Photographer, Jeff Stroud, DoN and Katy the ArT DoG walked along the bike path in the hot Spring sun and stopped at a shady tree where artist Barbara Gesshel had set up her studio out of the sun. Using the tree as a work surface Barbara Gesshel rubbed charcoal into large sheets of paper, using the ridges of the bark to create a naturalistic atmosphere to her drawing. Working with nature instead of against it, Gesshel’s use of charcoal, the charred remnants of dead trees, onto the living surface of a tree to make her drawings is poetic and inspiring.
Cyanotype is one of the oldest types of photography there is, artist Erika Bergere set up on the lawn with her baby and made the beautiful Prussian blue photographs using only the light of the sun and a solution of potassium ferricyonide and ferric ammonium. The wet paper hung out on a line to dry while the family lolled in the shade on the grass.
Stained glass artist Justin Tyner was one of the only artists who needed to connect to the grid, he made this beautiful rose window outside with his soldering iron. Shortly after this photo was taken the window was mounted in a round wooden frame on the lawn on a hill near the art museum.
Artist Jeannie Moberly used a variety of media from her art box to create the drawings on long expanses of paper that she planted in the ground with wood dowels. The maze-like effect was bold and beautiful at the bend in the river. Sitting in the bright sun with a big hat and long sleeves to guard her arms, the artist contentedly worked out the ambitious drawing while bikers, walkers and gawkers stopped by to check out the colorful display of art.
Flowers made from battle caps – gorgeous! Abdelkrim Djennas flattens out bottle caps with cuts along the edge transforming refuse into delightful dumpster diver art. Like tramp artists of old, he takes what society discards and makes something desirable and pretty. The metal flowers sprouting in the woods near the art museum were whimsical yet prescient with a question of whether Nature will be overtaken by man made objects.
Using found materials, Nicole Donnelly wove a structure of twigs and branches around one of the boulders along the river. Obviously temporary but the piece touched a childhood nerve of playing in the woods. The rocks along the river make convenient resting spots, Donnelly’s hut-like structure evokes Clan of the Cave Bear-like racial memories and the satisfaction of creating shelter.

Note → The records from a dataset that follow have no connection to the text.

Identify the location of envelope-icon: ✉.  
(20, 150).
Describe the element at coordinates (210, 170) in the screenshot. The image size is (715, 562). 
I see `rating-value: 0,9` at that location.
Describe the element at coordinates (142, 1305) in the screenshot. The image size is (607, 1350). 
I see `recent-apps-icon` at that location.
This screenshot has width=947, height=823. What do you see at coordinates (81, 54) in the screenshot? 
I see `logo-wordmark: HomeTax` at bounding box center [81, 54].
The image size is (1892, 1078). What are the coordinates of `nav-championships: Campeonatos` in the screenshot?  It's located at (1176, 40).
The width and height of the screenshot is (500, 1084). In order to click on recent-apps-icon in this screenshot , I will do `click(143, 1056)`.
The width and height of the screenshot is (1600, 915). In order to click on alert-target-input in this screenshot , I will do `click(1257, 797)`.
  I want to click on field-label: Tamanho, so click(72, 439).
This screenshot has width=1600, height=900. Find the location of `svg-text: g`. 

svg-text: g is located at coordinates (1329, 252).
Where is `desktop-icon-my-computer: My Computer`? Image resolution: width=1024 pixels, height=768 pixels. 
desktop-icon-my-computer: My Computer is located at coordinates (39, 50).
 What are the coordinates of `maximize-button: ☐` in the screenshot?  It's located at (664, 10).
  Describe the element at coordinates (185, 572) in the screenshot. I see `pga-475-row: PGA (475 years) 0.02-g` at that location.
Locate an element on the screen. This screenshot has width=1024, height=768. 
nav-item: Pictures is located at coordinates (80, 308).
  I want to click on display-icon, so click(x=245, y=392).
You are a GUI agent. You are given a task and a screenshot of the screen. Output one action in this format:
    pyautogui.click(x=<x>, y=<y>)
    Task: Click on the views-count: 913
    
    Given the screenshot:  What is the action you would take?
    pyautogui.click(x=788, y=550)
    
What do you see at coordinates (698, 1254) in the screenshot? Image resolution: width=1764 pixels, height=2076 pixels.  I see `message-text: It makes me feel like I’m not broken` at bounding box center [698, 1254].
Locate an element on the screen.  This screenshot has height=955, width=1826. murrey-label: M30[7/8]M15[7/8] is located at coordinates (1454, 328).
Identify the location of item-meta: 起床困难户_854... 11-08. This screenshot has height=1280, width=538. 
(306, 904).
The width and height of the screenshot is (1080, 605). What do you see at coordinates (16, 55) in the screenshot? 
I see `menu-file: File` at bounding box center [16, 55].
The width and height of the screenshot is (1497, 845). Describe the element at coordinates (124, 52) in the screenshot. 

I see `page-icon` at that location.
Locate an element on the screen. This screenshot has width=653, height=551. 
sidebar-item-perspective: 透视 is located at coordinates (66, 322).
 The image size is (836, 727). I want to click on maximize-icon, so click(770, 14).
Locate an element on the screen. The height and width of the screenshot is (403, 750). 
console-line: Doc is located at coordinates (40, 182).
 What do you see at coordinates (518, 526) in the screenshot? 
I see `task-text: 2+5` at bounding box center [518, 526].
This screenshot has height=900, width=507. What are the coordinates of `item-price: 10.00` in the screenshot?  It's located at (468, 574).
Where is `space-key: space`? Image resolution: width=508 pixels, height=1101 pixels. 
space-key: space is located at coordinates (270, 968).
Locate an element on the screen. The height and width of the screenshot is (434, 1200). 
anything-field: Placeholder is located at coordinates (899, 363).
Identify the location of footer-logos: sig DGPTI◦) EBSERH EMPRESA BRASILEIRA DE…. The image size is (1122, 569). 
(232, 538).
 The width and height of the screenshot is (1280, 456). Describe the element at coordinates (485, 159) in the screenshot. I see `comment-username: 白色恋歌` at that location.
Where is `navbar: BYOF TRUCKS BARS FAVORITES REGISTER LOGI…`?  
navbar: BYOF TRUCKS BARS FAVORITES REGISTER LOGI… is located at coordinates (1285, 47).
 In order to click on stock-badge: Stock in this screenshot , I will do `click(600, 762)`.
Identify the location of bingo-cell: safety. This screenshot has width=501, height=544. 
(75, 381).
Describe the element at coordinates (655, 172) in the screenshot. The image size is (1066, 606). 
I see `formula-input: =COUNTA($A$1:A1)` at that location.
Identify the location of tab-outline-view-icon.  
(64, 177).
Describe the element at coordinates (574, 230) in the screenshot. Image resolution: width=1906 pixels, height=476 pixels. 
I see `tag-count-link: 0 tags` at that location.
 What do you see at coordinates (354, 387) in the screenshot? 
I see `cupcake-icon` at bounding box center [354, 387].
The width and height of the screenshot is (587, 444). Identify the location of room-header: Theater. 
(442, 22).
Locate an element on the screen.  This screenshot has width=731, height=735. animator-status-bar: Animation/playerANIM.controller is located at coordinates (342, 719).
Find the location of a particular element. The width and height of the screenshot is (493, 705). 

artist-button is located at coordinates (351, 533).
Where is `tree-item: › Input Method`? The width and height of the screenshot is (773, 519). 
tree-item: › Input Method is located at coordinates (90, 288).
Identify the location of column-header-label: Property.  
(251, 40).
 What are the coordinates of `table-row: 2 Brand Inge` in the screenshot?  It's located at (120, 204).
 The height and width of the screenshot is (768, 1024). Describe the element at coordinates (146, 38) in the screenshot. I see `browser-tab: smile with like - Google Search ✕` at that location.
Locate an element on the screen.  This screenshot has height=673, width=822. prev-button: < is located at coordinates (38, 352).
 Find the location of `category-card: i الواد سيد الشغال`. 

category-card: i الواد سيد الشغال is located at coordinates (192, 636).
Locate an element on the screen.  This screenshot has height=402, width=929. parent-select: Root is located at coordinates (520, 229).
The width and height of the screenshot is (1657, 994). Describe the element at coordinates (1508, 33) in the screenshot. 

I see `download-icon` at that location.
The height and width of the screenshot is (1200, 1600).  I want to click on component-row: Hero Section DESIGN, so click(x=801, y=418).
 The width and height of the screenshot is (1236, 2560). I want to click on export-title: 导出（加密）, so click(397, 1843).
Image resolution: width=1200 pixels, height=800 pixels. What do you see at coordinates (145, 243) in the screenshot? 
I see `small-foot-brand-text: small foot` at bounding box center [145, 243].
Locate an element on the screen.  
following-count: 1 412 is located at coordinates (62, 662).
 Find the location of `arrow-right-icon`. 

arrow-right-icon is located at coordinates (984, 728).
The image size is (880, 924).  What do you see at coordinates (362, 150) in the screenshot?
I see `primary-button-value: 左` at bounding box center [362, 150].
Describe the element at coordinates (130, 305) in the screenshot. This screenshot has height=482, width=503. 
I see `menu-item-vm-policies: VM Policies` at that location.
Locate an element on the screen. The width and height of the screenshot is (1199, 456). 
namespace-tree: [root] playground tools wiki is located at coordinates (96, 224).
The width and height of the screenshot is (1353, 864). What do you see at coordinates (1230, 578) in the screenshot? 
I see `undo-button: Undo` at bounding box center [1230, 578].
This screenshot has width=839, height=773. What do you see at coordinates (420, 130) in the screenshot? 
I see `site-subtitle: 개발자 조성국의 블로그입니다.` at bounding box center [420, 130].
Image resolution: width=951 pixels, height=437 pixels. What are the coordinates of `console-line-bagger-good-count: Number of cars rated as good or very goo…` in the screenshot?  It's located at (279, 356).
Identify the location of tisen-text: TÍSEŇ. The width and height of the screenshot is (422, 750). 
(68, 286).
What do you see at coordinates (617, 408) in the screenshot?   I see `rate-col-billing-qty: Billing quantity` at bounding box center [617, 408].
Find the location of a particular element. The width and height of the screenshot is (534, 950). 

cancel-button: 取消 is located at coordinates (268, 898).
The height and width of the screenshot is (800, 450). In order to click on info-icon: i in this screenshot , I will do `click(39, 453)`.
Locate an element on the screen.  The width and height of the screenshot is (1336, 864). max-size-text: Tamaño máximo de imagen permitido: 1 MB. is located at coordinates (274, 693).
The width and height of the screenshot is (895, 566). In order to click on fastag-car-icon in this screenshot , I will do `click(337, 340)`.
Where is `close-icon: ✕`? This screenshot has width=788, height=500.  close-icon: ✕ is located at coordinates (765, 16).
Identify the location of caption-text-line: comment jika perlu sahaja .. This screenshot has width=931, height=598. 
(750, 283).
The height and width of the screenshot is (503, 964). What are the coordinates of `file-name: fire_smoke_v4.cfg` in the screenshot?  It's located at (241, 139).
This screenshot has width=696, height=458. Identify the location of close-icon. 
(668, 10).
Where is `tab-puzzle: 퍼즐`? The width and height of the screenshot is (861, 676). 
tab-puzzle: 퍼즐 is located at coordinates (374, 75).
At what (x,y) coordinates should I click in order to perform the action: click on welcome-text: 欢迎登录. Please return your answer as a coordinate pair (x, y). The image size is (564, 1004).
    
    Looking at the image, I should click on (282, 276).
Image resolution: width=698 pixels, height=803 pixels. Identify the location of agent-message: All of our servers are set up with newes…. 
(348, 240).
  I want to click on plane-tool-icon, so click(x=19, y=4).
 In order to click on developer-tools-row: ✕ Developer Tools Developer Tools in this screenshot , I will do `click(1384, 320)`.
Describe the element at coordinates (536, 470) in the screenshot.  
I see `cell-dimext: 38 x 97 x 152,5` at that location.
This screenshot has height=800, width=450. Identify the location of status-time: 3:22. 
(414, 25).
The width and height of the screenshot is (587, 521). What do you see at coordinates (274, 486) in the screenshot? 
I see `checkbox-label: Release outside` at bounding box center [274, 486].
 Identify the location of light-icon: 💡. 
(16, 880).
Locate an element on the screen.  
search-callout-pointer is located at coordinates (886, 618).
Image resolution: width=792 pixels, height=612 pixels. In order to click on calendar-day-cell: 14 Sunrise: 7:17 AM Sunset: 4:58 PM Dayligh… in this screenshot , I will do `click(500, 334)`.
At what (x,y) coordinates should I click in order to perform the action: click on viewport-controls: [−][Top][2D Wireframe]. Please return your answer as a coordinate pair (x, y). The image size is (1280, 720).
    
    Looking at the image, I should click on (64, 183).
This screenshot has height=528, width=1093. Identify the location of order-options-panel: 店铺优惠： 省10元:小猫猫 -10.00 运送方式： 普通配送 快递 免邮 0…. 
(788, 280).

George Apotsos used simple chicken wire to create his ethereal Occupy People. The wire torsos planted in the Earth at oblique angles, each faceless head looking in a different direction evoking the mixed message mantra of the Occupy movement. We can see right through them. Using a mannequin as a form, George Apotsos molds and trims the common material, using heavy gloves and strong shears, into a metaphor for modern life.
Written and photographed by DoN Brewer except where noted.